**** MATERIAL PROVIDED
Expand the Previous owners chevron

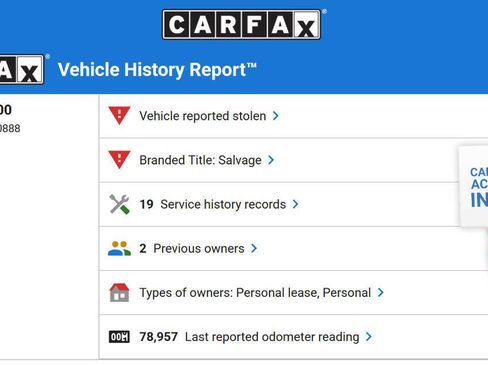(x=254, y=248)
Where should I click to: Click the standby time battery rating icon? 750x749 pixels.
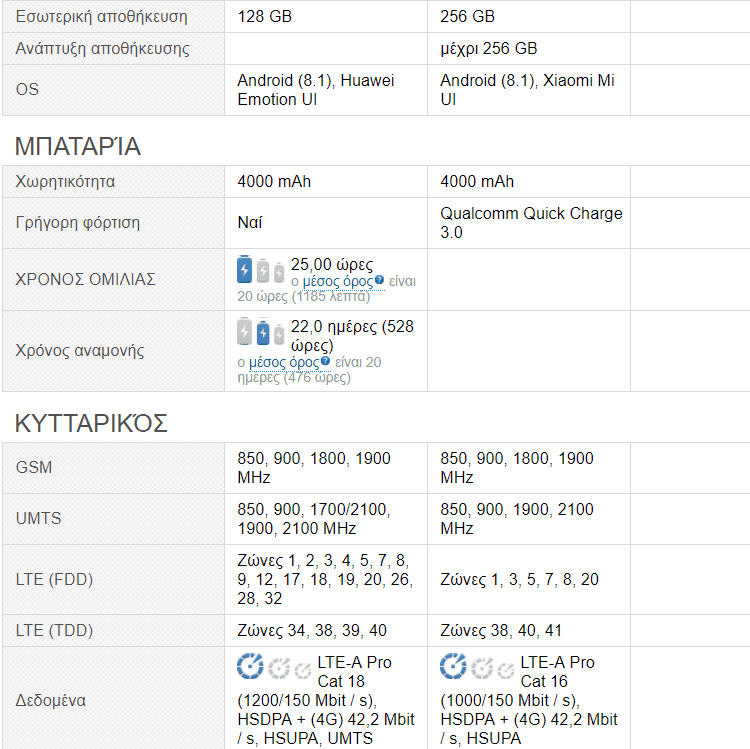pyautogui.click(x=261, y=331)
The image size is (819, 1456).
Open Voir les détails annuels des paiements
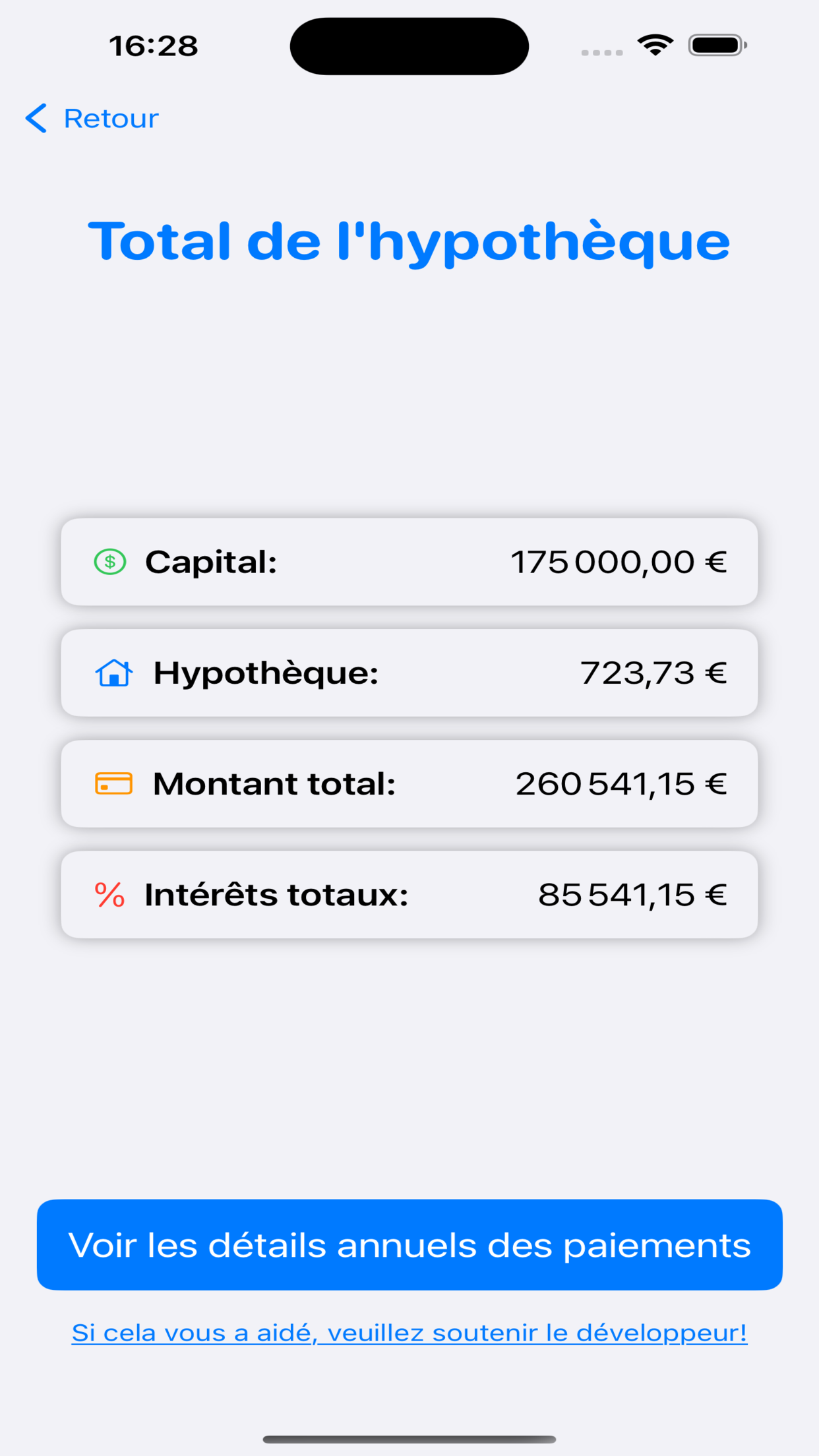410,1245
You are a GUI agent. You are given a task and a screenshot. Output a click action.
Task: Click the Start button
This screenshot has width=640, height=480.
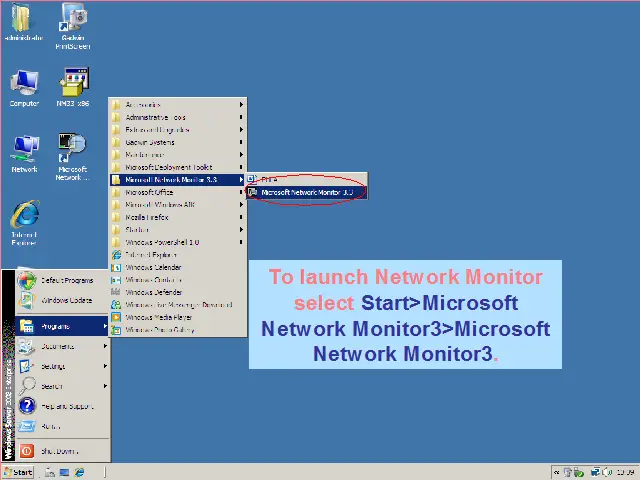click(x=18, y=472)
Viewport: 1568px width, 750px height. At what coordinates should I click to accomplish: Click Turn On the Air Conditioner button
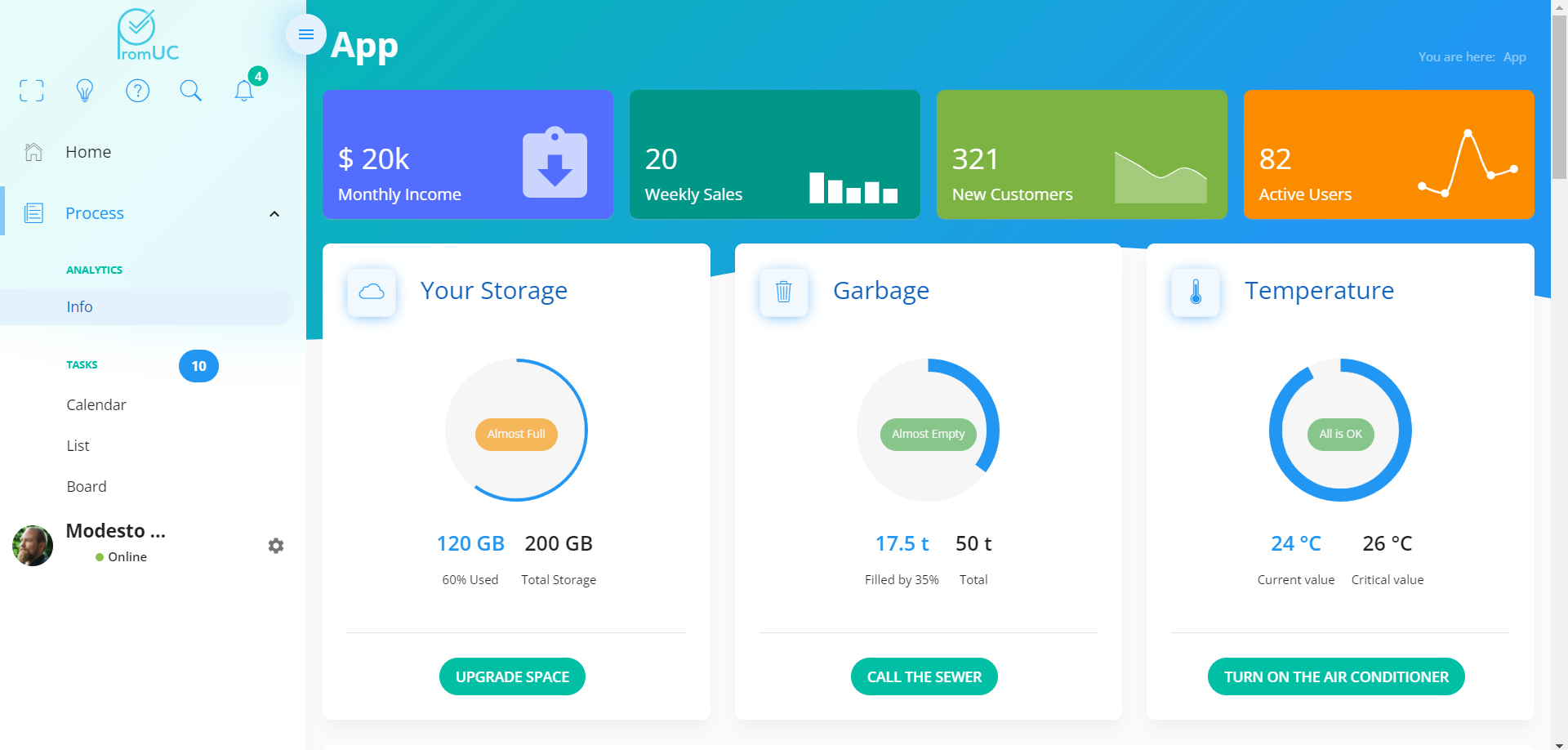click(x=1335, y=676)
********
PROMPT. Could you give all of the entries above again word for word, with the pictures left out?

ANSWER BELOW.
Expand the Previous owners chevron

(x=254, y=248)
Where should I click to: Click the standby time battery rating icon? 750x749 pixels.
pyautogui.click(x=261, y=331)
The image size is (819, 1456).
Open Voir les détails annuels des paiements
410,1245
You are a GUI agent. You are given a task and a screenshot. Output a click action.
Task: Click the Start button
This screenshot has width=640, height=480.
click(x=18, y=472)
Viewport: 1568px width, 750px height. At what coordinates should I click to accomplish: Click Turn On the Air Conditioner button
click(x=1335, y=676)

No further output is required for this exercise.